Essas mudanças aceleraram o desligamento de famílias que já apresentavam renda acima dos limites, ao mesmo tempo em que abriram espaço para novas inclusões.
Orçamento do Bolsa Família em 2026
Para 2026, o governo federal reservou R$ 158,6 bilhões para o Bolsa Família. O valor é ligeiramente inferior ao orçamento do ano anterior, refletindo a estratégia de tornar o programa mais eficiente sem comprometer a proteção social.
O foco segue sendo o atendimento às famílias em situação de extrema pobreza, garantindo suporte financeiro mínimo enquanto se estimula a inserção no mercado de trabalho e a geração de renda própria.
Quem saiu do Bolsa Família pode voltar ao programa?
Famílias que deixaram o Bolsa Família podem retornar ao programa caso a renda volte a cair abaixo dos limites exigidos. Para isso, é fundamental manter o Cadastro Único sempre atualizado.
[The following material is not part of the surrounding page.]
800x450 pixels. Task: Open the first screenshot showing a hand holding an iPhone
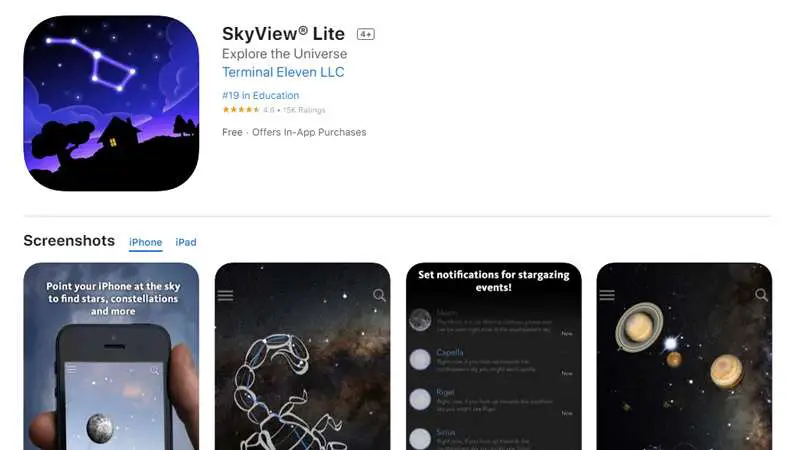[111, 356]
Em situações de desemprego, encerramento de atividade como MEI ou perda de renda comprovada, o benefício pode ser reativado após análise do MDS.
Considerações finais
O fato de mais de 2 milhões de famílias terem ficado fora do Bolsa Família em 2026 está diretamente ligado à melhora da renda, à formalização do trabalho e às mudanças nas regras do programa. O desligamento não representa, necessariamente, perda de direitos, mas sim a transição de famílias para uma condição de maior autonomia financeira.
Manter o CadÚnico atualizado e compreender as regras de renda é essencial para garantir acesso ao benefício quando necessário.